FERNANDO SUCRE
LENGUAS DE ENCAJE, OVARIOS DE ACERO
El poeta Víctor Valera Mora se preguntó en uno de sus escritos: “¿cómo camina una mujer que recién ha hecho el amor?” Fernando Sucre en sus pinturas invierte el sentido de esa duda y pregunta: ¿cómo hace el amor una mujer que ha conducido un Ferrari a 300 kilómetros por hora, que aun con un corset médico marcó sus labios en las pinturas de Rivera y en las ideas de Trotsky, que habla por la radio, que dirige un laboratorio de nanotecnología, que espía para una gran potencia, que posa desnuda después de haber sido policía o que conduce, con sus uñas pintadas, un avión invisible cargado de armas nucleares? Encaje y acero en los acrílicos de Fernando no son las antípodas de la seducción, sino el equilibrio perfecto entre la lengua que desea y la fuerza inagotable que viene del interior.
Sus imágenes brillantes, plastificadas y caricaturescas no ocultan nada. Son una mitología del descaro, de la cultura urbana popular sin tabú y de la recuperación de los clichés que nos hacen ciudadanos cosmopolitas, consumidores impacientes y soñadores de la era de la cultura como espectáculo. Es un arte sincero porque no oculta su falta de tradición y el desapego a la originalidad. La iconografía que se moviliza en las pinturas, las patinetas, las botellas y los objetos utilitarios de Fernando Sucre es la que se ha apropiado de nuestra tecno-civilización sin aura. No sólo del mundo que Walter Benjamin llamó la era de la reproducción mecánica, sino el de la clonación, las prótesis estéticas, los robots, de lo digital, de la comida chatarra y de todo aquello que saboreamos sin piedad por el sólo hecho de que queremos hacerlo. Un orbe, por demás, cada vez más dominado por lo femenino.

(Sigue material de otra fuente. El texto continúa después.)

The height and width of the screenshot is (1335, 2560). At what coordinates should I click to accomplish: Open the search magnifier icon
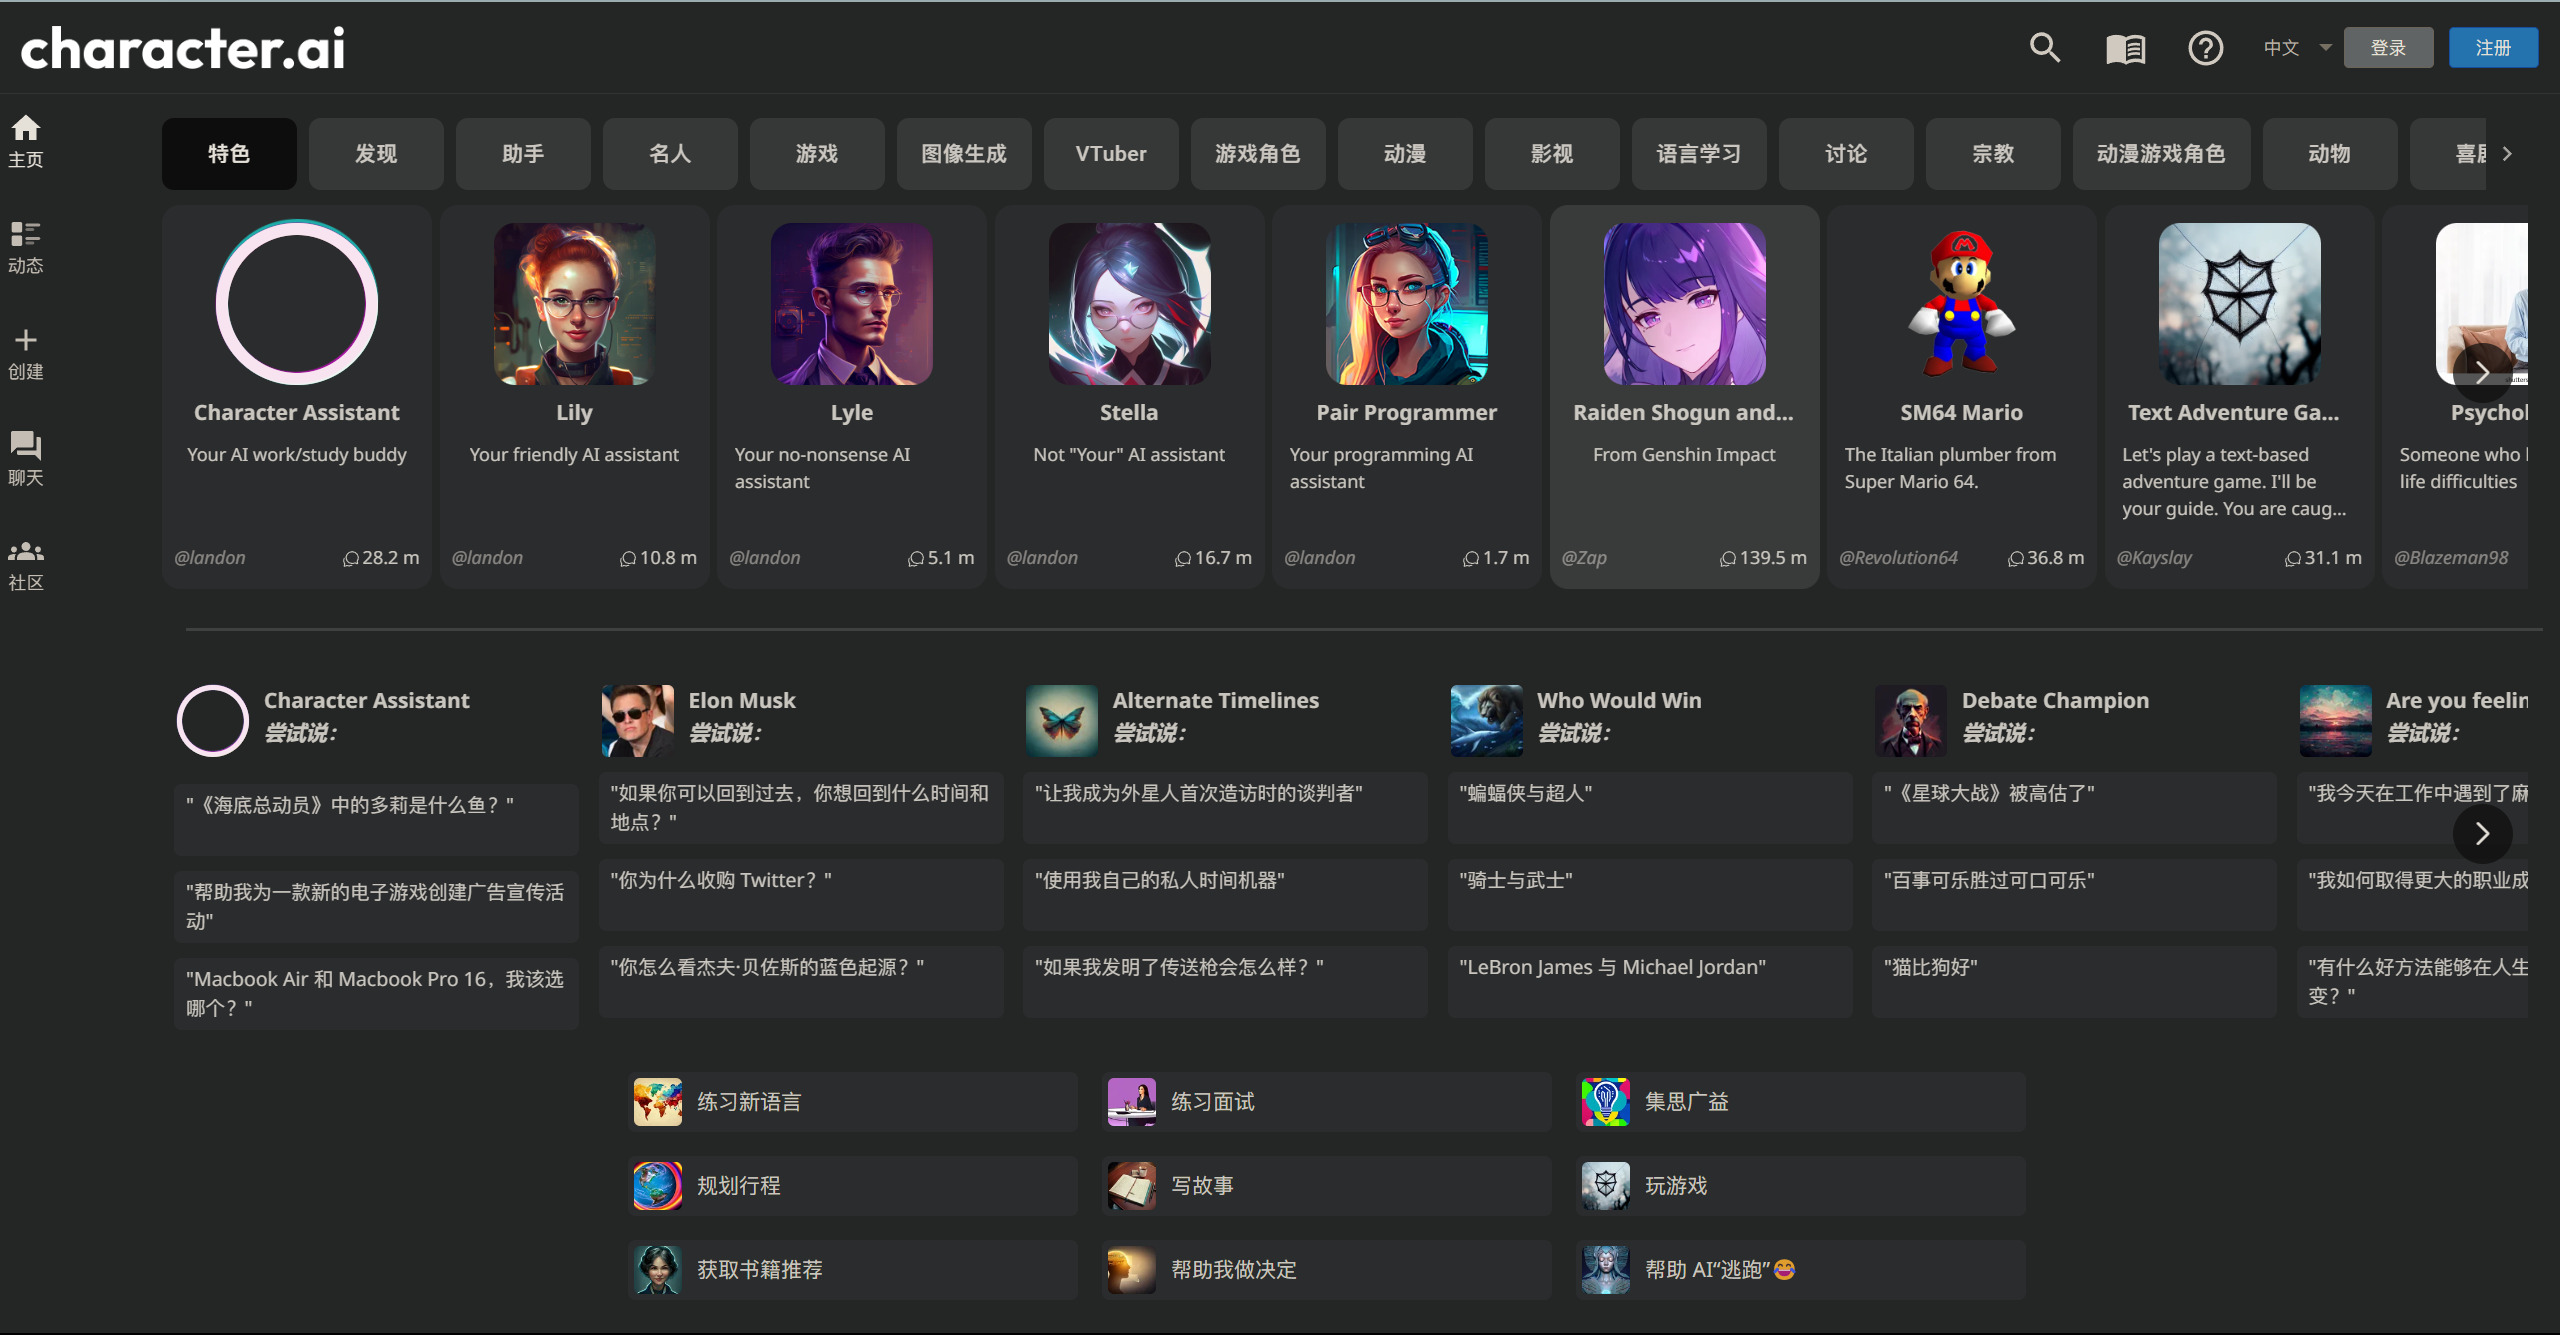[2044, 48]
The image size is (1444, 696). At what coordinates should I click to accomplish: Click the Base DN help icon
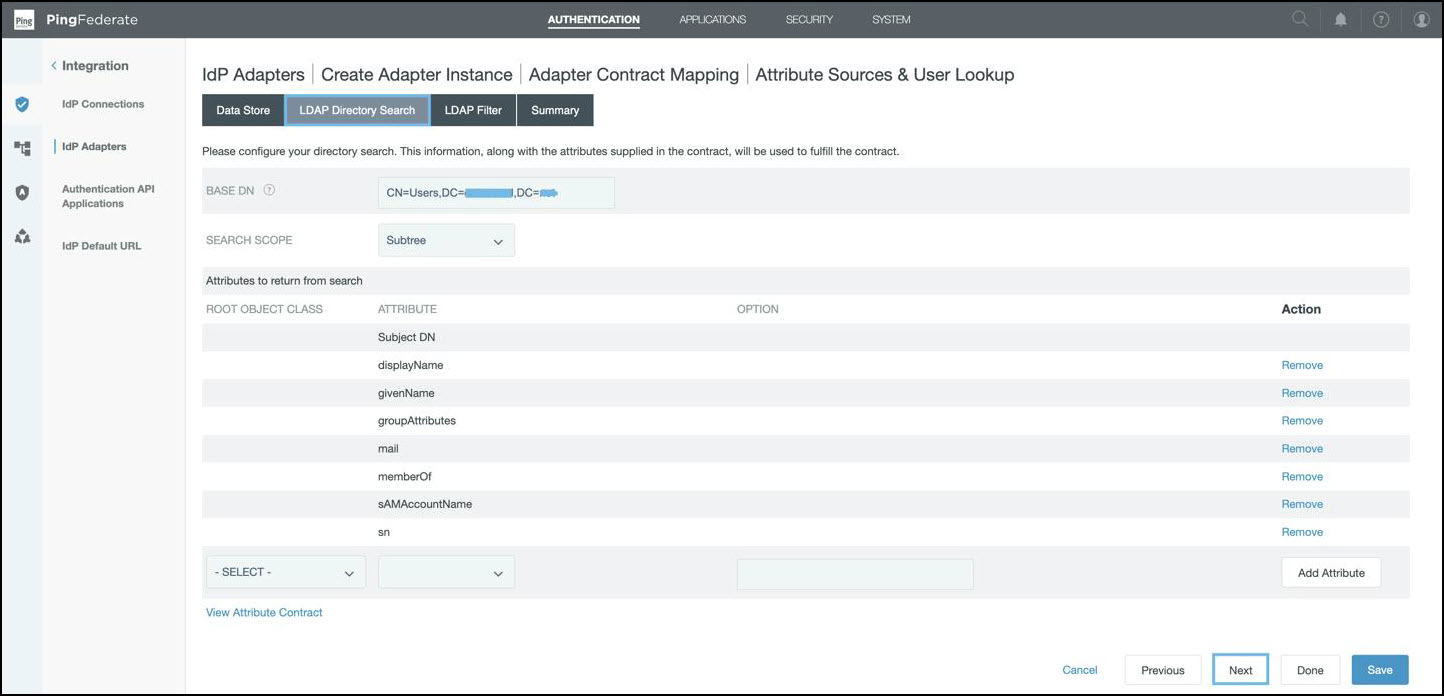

Este venezolano residenciado en Miami, que se ha apoderado sin reparos de todo lo que hemos visto en cine, TV, museos y bares, y que ha reciclado sin miedo desde su conciencia neo-pop, es un artista profesional. Esto quiere decir que lleva, a todas las actividades de la vida, su mirada plastificada en acrílicos; indispensable para sostener el ejercicio de su cotidianidad: pintar sin descanso. El resultado es una obra que hoy podemos asumirla como la expresión desenfrenada de todo los que nos provoca y hace sonreír de felicidad o picardía. Un paseo por lo que no puede ser denominado como un ejercicio de reflexión, y eso, claro está, es lo mejor. Es, no obstante, algo parecido a una práctica ya casi convertida en instinto el siglo XXI: el poderoso y feliz zapping frente al monitor HD de nuestra cultura pop y global.